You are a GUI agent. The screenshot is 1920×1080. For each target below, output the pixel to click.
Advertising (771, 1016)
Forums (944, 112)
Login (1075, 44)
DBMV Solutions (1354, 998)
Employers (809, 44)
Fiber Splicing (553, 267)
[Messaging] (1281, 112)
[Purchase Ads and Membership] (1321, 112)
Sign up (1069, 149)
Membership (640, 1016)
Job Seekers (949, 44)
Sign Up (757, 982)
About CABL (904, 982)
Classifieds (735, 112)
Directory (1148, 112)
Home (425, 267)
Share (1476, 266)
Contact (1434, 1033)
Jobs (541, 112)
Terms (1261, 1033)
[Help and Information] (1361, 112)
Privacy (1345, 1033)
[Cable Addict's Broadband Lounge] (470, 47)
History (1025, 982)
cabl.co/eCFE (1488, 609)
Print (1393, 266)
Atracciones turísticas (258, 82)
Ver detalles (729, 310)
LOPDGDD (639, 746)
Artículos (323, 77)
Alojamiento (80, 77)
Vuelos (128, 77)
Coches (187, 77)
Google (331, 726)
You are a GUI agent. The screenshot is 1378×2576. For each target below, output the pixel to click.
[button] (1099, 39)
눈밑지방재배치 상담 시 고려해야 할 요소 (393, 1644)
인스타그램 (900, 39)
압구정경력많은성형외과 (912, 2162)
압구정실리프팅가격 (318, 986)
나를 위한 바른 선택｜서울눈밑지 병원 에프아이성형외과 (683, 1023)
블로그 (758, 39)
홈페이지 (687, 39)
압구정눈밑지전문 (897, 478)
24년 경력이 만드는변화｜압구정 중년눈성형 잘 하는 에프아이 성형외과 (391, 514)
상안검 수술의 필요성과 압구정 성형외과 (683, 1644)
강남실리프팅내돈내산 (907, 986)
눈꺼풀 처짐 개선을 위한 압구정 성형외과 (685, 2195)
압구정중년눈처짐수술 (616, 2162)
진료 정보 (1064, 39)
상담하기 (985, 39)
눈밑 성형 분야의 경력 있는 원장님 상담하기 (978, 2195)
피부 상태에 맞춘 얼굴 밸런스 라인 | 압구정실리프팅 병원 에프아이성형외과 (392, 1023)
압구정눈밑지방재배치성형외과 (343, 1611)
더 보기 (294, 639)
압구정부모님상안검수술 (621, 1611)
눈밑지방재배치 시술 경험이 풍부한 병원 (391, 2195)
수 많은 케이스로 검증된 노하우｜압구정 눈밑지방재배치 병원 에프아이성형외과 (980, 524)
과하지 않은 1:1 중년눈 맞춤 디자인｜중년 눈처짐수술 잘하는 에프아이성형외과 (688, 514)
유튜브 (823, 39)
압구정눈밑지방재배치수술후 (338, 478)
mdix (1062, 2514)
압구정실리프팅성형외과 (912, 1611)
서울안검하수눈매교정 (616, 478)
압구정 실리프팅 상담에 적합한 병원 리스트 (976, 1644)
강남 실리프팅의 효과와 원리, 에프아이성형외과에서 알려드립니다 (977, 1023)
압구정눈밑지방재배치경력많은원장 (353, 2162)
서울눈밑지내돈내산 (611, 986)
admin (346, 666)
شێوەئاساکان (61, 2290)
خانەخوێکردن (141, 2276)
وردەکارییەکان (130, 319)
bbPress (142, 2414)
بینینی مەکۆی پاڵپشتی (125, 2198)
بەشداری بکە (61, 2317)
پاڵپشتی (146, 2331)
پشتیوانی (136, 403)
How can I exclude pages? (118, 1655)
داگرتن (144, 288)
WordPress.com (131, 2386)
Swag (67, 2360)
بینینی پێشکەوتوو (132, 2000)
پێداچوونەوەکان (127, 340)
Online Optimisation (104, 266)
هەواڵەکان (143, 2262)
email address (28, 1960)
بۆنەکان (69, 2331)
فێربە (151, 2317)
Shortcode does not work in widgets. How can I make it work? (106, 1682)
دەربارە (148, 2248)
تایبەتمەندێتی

● **Problem to solve**
Of the lines above, retype only those from the line containing "압구정부모님상안검수술 (621, 1611)" through the line containing "압구정 실리프팅 상담에 적합한 병원 리스트 (976, 1644)", including both, exactly.

● **Task response**
압구정부모님상안검수술 (621, 1611)
눈밑지방재배치 시술 경험이 풍부한 병원 (391, 2195)
수 많은 케이스로 검증된 노하우｜압구정 눈밑지방재배치 병원 에프아이성형외과 (980, 524)
과하지 않은 1:1 중년눈 맞춤 디자인｜중년 눈처짐수술 잘하는 에프아이성형외과 (688, 514)
유튜브 (823, 39)
압구정눈밑지방재배치수술후 (338, 478)
mdix (1062, 2514)
압구정실리프팅성형외과 (912, 1611)
서울안검하수눈매교정 (616, 478)
압구정 실리프팅 상담에 적합한 병원 리스트 (976, 1644)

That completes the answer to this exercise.